Hansen barn: 4015 340 Ave., Ruthven. (Take North 18 four miles south of Ruthven). One-of-a-kind landmark corncrib, built in 1940s, holds 7,000 bushels of ear corn and 4,000 bushels of small grain. In middle of crib is a bucket system that transports ear corn to the top of the corncrib and releases it into multiple outlets. Grandfather of owner died when owner’s father was 18 and he had to take over farm.
Ascherl barn: 4680 McKinley, Granville (O’Brien/Sioux Counties). From Granville, go one mile east on Highway 10 and a half mile south on gravel. Barn is on east side of road. This landmark barn was built in 1914 by Mr. Diers from Germantown.
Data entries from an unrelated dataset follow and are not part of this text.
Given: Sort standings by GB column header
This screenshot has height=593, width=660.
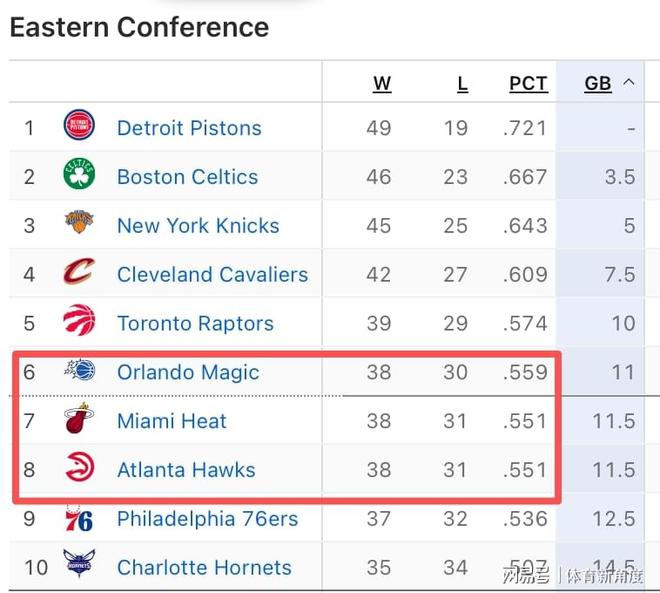Looking at the screenshot, I should pos(597,84).
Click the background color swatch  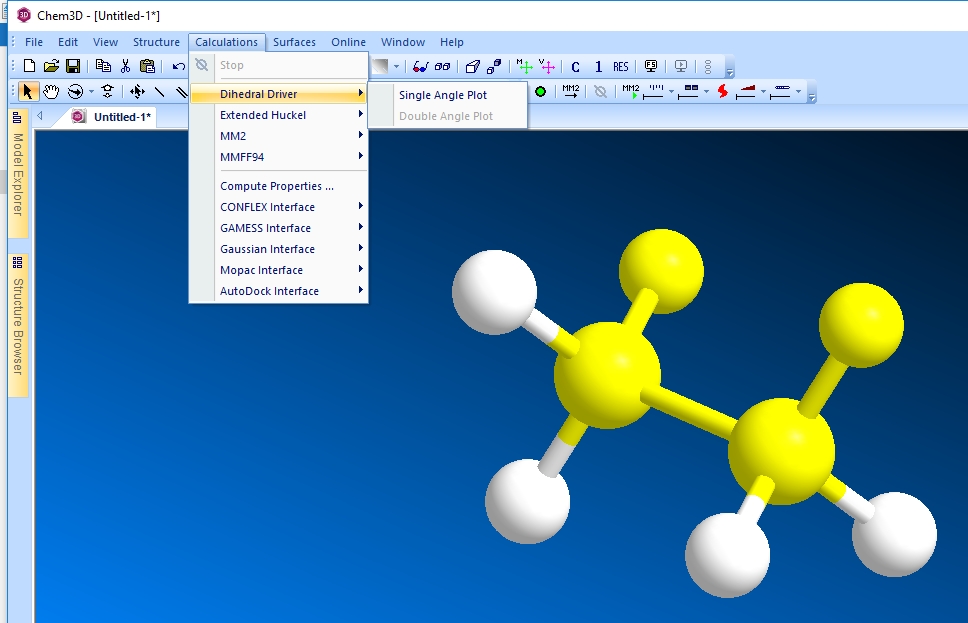(x=380, y=67)
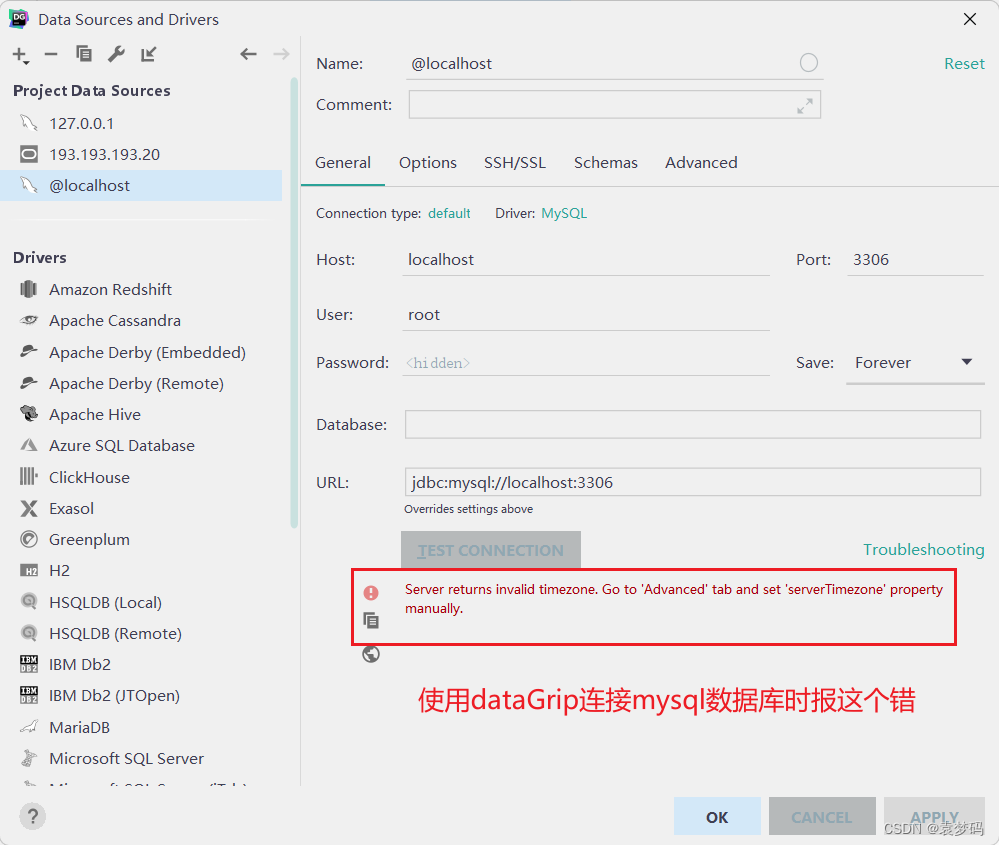Copy the error message using the copy icon
The image size is (999, 845).
pyautogui.click(x=371, y=620)
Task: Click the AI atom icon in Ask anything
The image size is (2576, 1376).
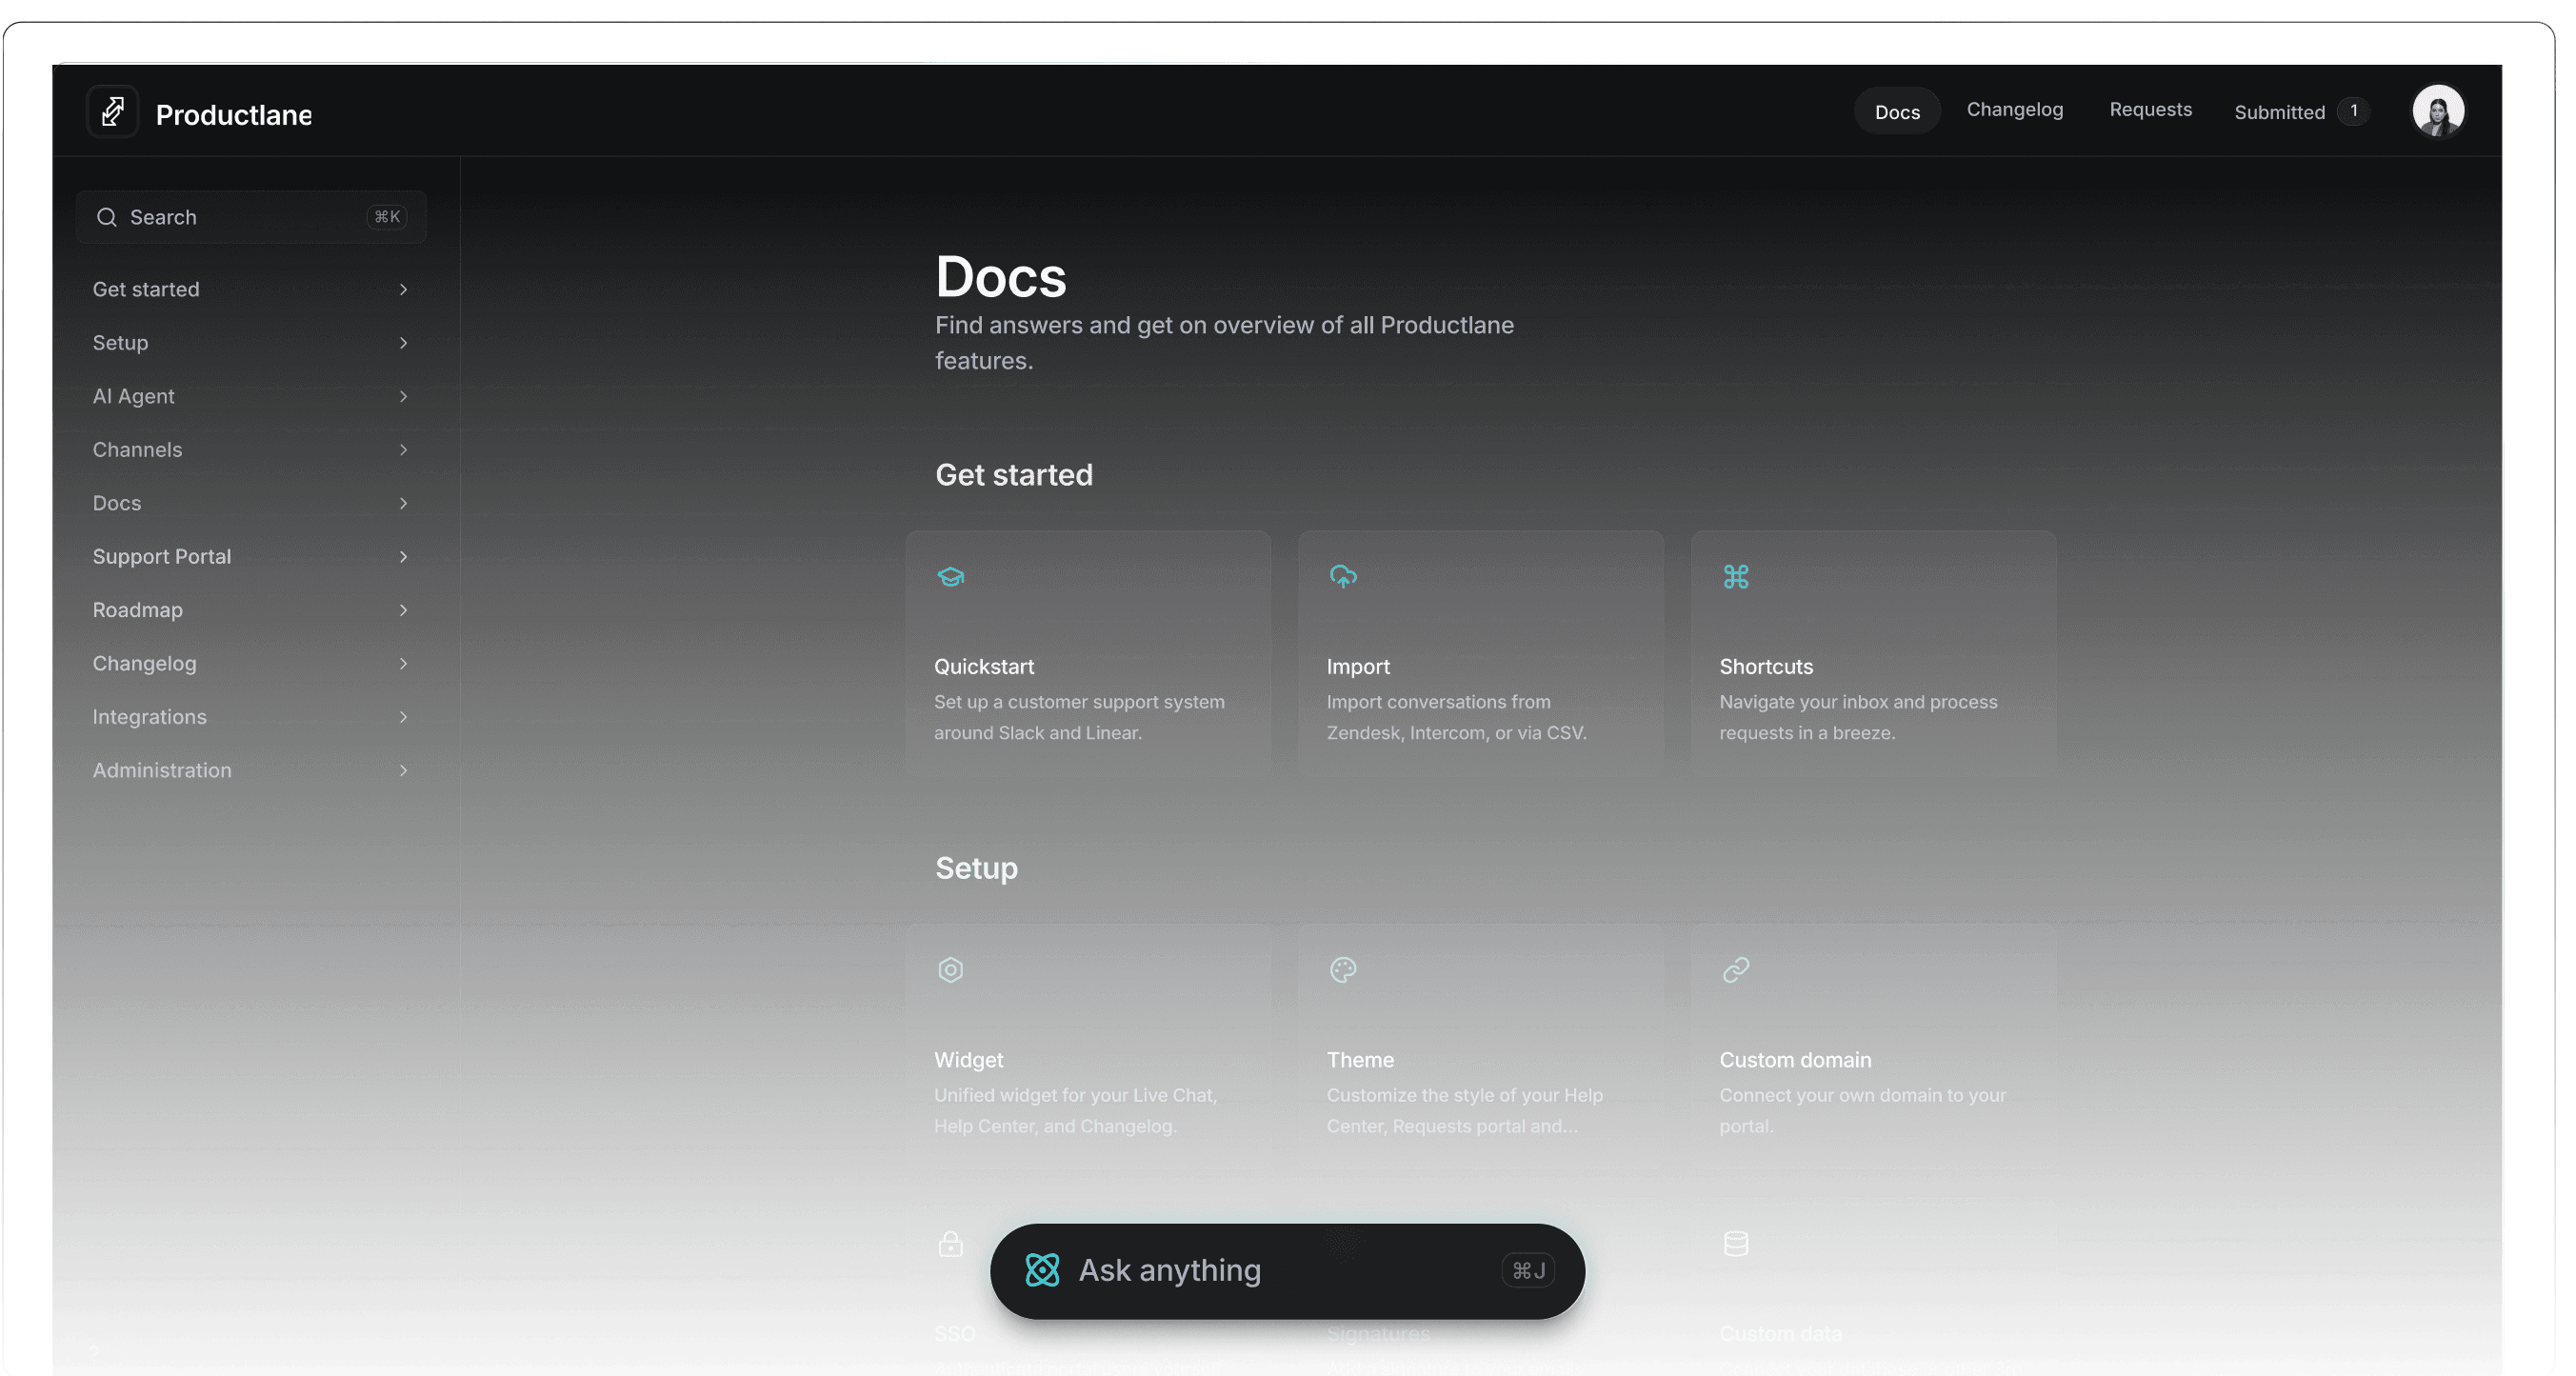Action: [x=1042, y=1270]
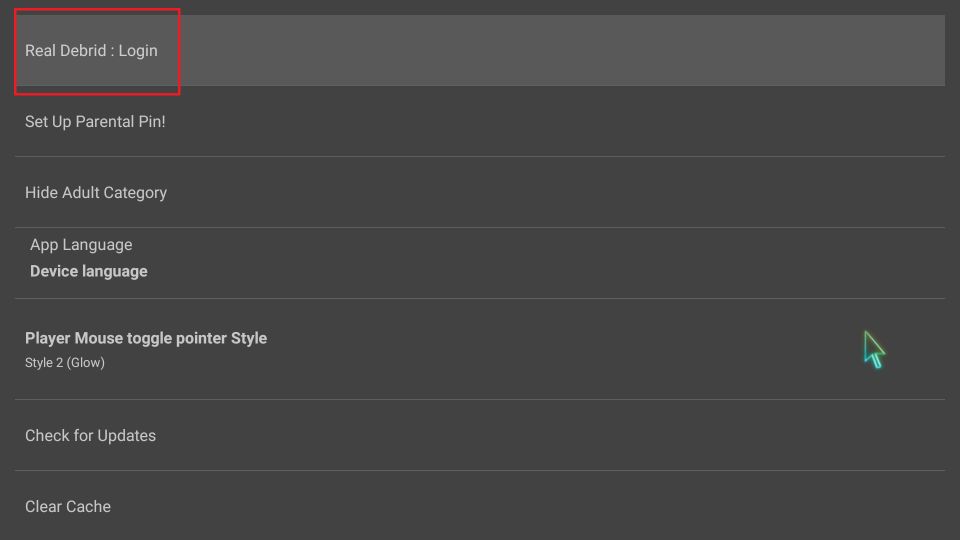This screenshot has height=540, width=960.
Task: Select the pointer style row showing Glow
Action: pos(480,349)
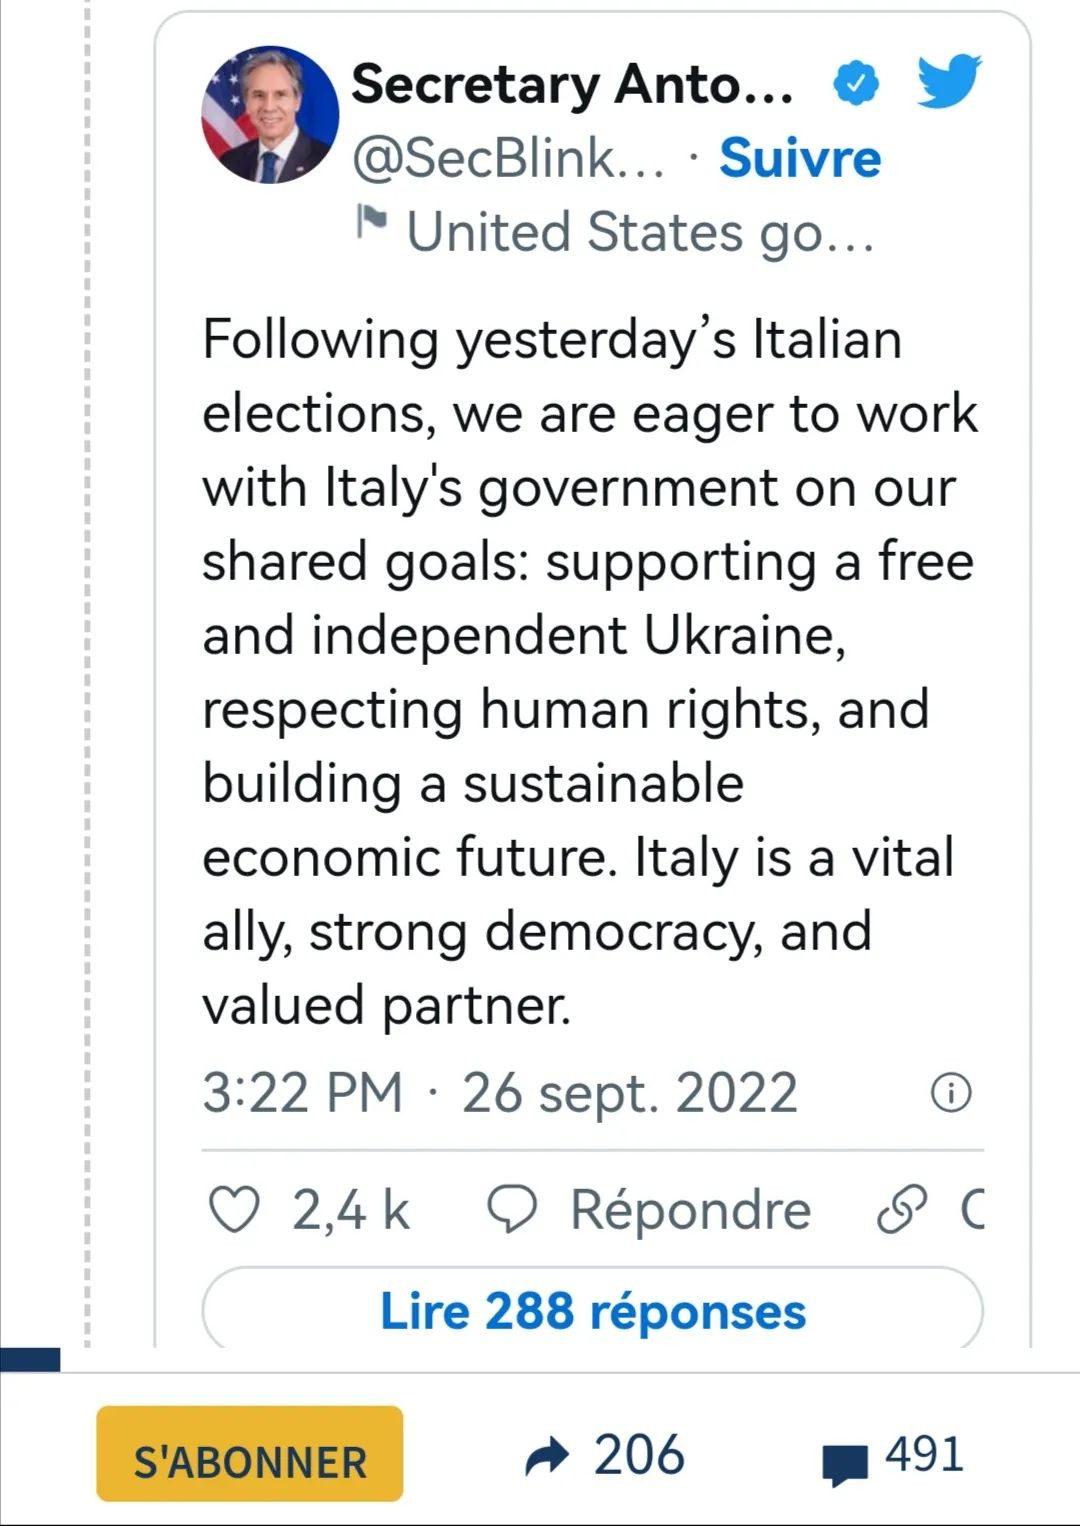Screen dimensions: 1080x1526
Task: Open the Secretary Anto... display name
Action: pyautogui.click(x=572, y=84)
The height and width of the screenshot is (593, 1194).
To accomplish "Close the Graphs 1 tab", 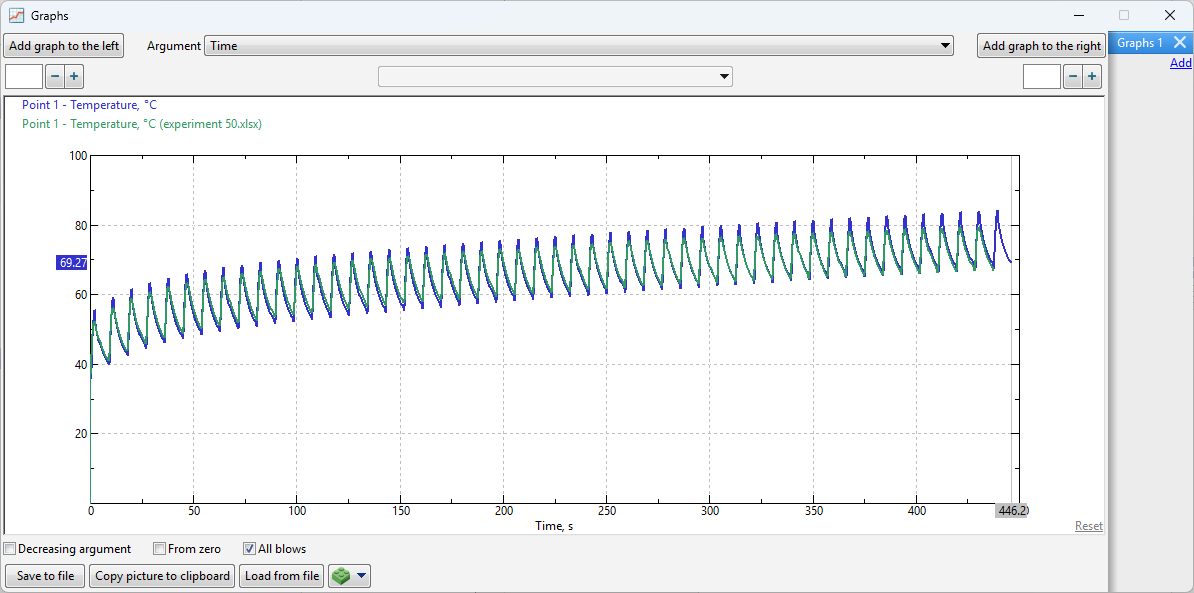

Battaglioli barn: 4819 480th St., Granville (O’Brien County). From Granville, take Highway 10 east two miles. Turn south on Monroe and drive two miles to 480th Street. Then travel east a quarter of a mile. This distinguished barn highlights an area.
Ferguson barn: 40415 130th Ave., Laurens (Pocahontas County). Barn is 3¾ miles straight north of Laurens. Barn and landmark, unique “conehead” crib were built in 1912. Elevator still works.
Clancy Barn:1866 Marengo (Highway 4 and 7), Pomeroy (Calhoun County). Barn was built in 1948 by Leon Clancy, charter member of Charlois Association, who raised the cattle on the farm.
Dreyer barn: 102 310th St., Fenton (Kossuth County). From the south side of Fenton, turn west on County Road B-19. Go ¾ mile west to second place of south side of road. Barn was built in 1903 and used as dairy barn until 1944. There is a 1,000-gallon wooden water storage tank in hayloft. Manure unloading system is intact.